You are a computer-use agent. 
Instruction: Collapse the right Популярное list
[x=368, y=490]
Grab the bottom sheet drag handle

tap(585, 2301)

______

> _Your instructions_: Print out all the entries precisely as written.

> _Exercise solution_:
You are a computer-use agent. 
Instruction: Collapse the right Популярное list
[x=368, y=490]
Grab the bottom sheet drag handle

tap(585, 2301)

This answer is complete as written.